[Opening Exercise data section]

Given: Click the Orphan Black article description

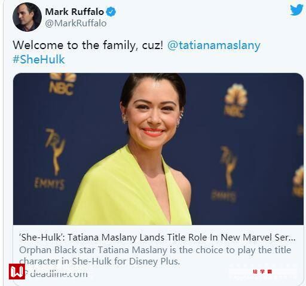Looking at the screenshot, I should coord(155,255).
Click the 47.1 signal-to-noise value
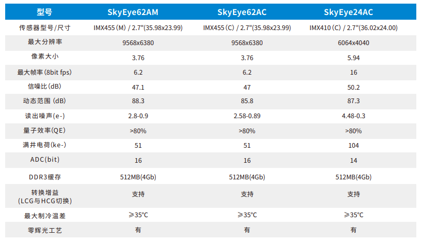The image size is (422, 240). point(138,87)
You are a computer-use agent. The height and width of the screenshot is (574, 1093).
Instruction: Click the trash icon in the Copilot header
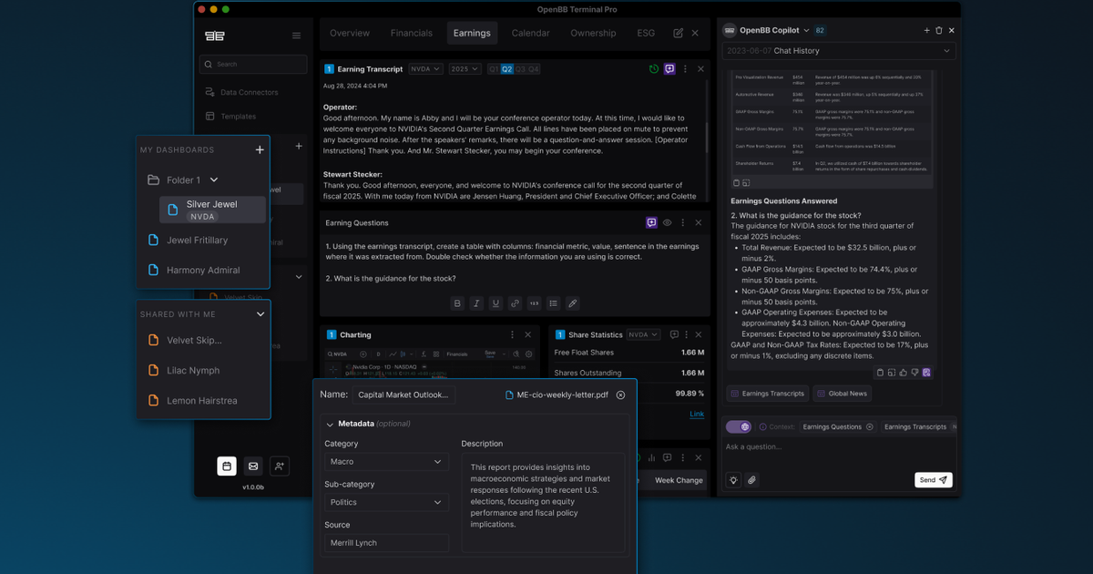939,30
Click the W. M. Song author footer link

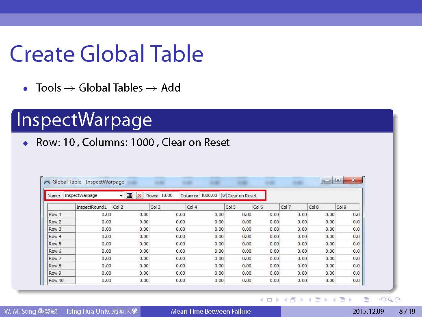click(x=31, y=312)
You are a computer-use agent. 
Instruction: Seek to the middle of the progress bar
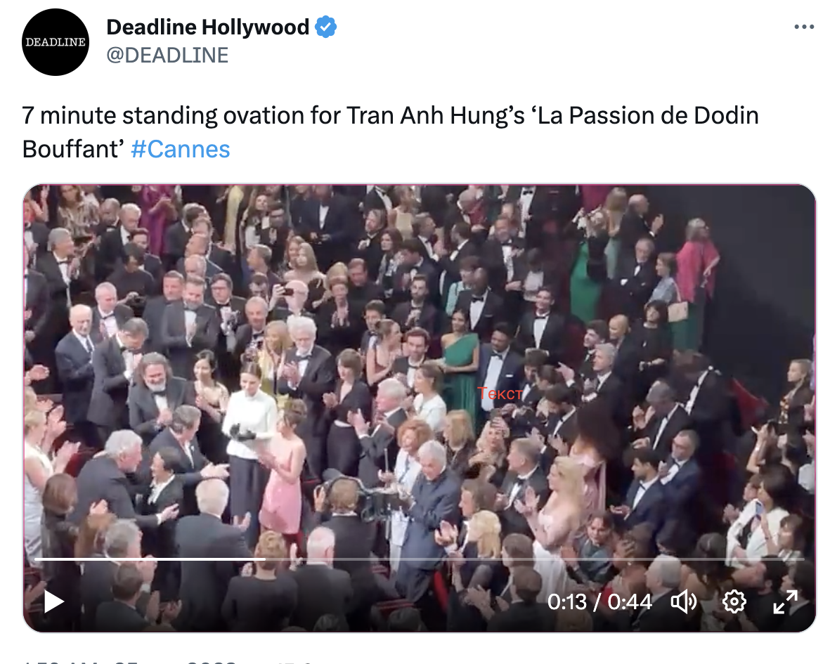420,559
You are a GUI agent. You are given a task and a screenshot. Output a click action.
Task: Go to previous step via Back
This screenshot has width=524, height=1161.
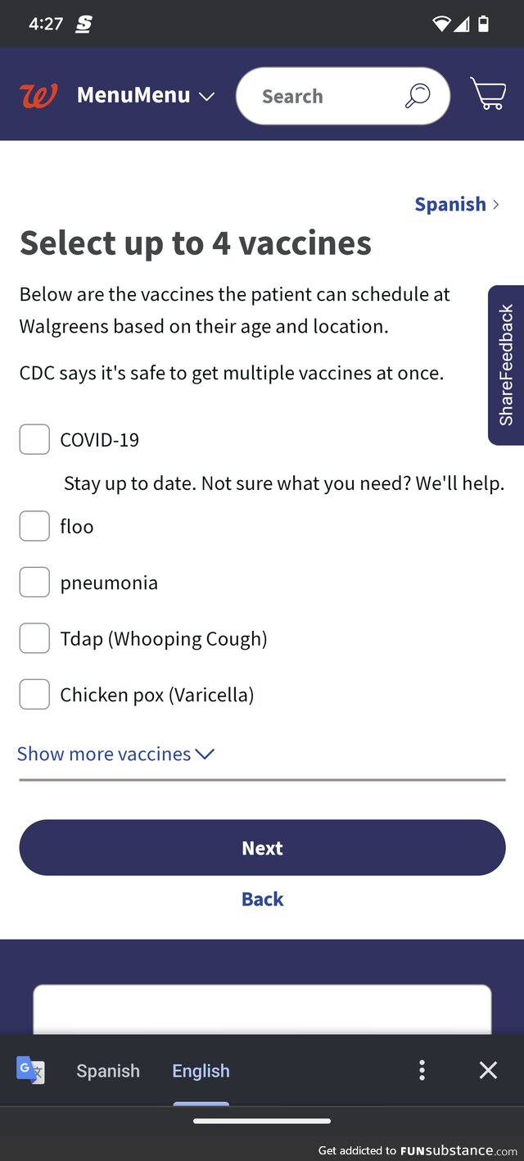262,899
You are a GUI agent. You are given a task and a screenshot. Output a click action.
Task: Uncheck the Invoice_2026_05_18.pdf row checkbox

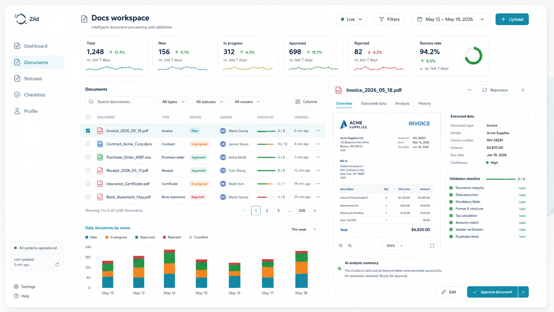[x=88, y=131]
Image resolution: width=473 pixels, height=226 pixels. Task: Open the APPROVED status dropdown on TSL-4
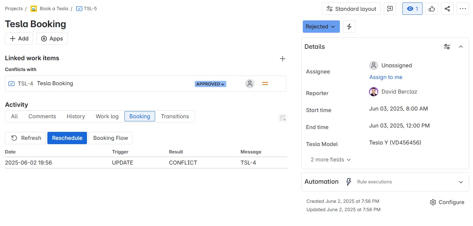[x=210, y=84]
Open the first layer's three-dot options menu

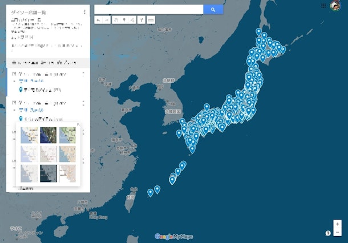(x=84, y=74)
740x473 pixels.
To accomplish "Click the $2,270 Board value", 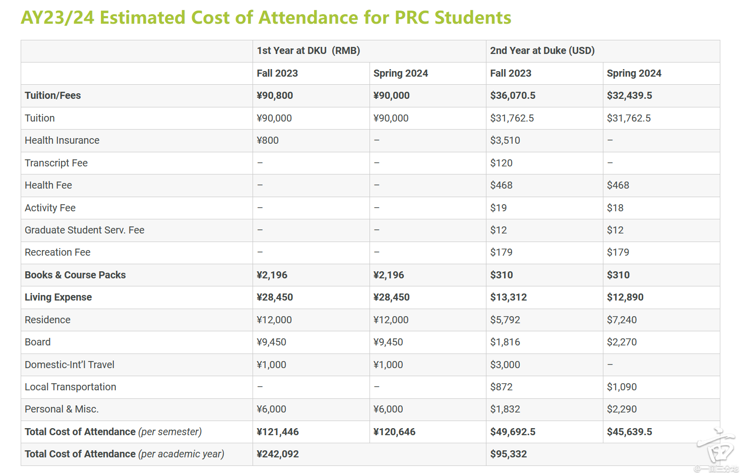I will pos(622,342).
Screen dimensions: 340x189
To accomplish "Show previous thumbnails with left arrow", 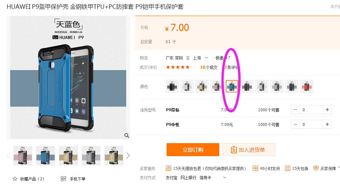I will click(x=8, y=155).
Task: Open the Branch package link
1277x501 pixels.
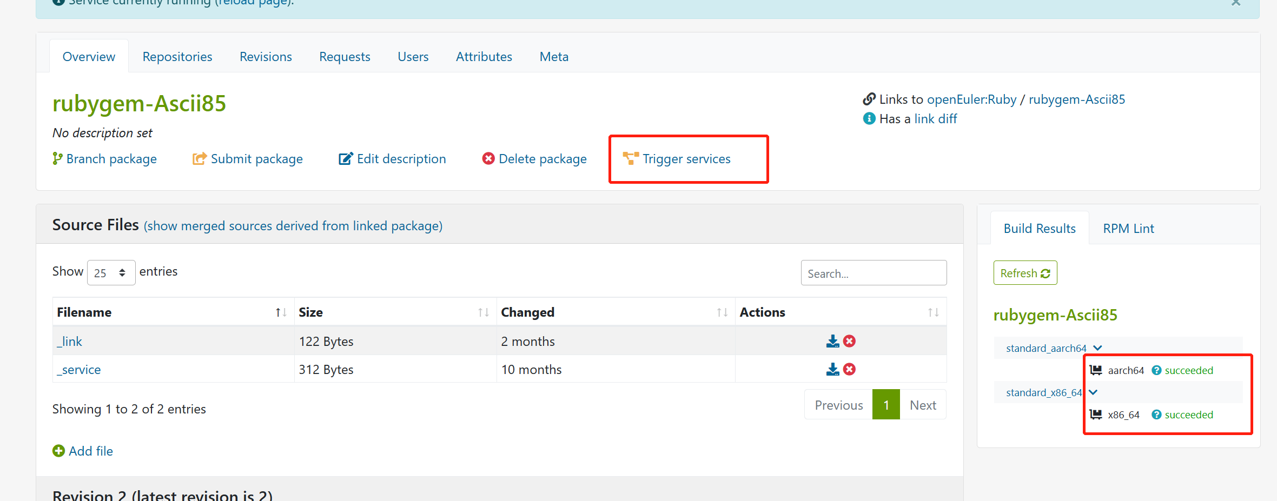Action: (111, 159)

[Closing Exercise data section]

• Work required:
For every line above with the word "agent" in it, make a copy.

• Exercise response:
You are a computer-use agent. The height and width of the screenshot is (574, 1093).
You are a computer-use agent. 
You are a GUI agent. You are given a task and a screenshot. Output a click action.
You are a GUI agent. You are given a task and a screenshot. Output a click action.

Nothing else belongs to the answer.